According to the indictment, Apple, Google, Intel and Adobe made the banned salary agreements to prevent the companies from stealing employees from each other. The more than 64,000 employees filed a class action lawsuit for damages of $3 billion, or nearly 2.2 billion euros. Due to the settlement reached, the lawsuit lapses.
Reuters news agency reports that the four tech companies in the settlement will pay 324 million dollars, converted 234 million euros. Apple, Google, Intel and Adobe have thus avoided a potential billion-dollar fine. If the judge had also found cartel agreements to be proven, he could have imposed a fine of up to $9 billion in addition to the $3 billion in damages.

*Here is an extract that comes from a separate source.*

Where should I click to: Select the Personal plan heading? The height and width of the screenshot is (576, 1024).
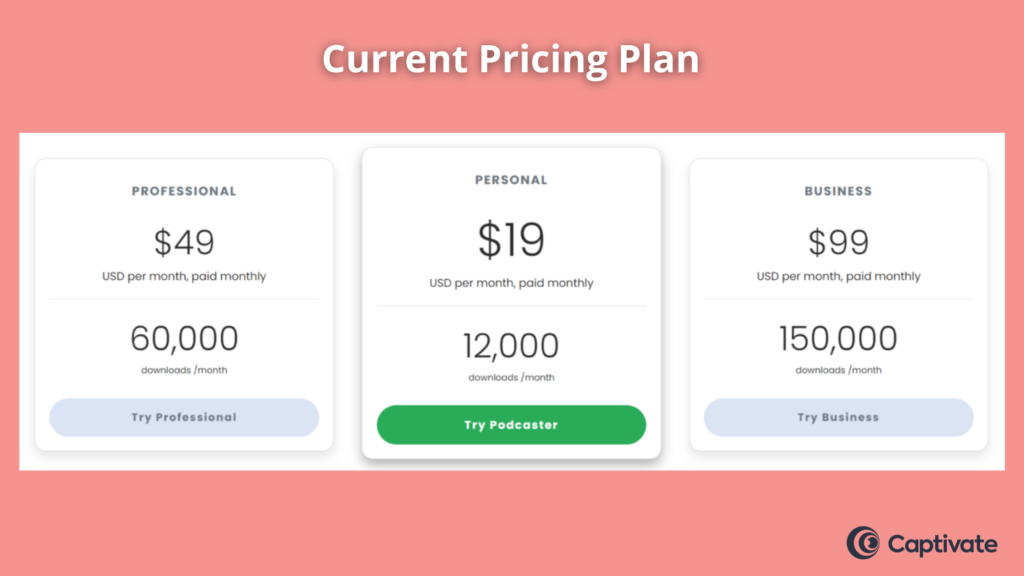[x=511, y=180]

The indictment against the four tech companies was mainly based on a number of emails between, among others, former Google CEO Eric Schmidt and the late Apple founder Steve Jobs. For example, in an email to Jobs, Schmidt said a Google recruiter would be fired after offering an Apple employee a job at the search giant. Schmidt would also have requested a personnel manager to communicate the secret agreements only verbally with other parties.
Apple, Google and Intel declined to comment on the matter. An Adobe employee said his company did not violate competition rules, and that the settlement was reached to avoid the uncertainty of a lawsuit and to avoid further legal costs.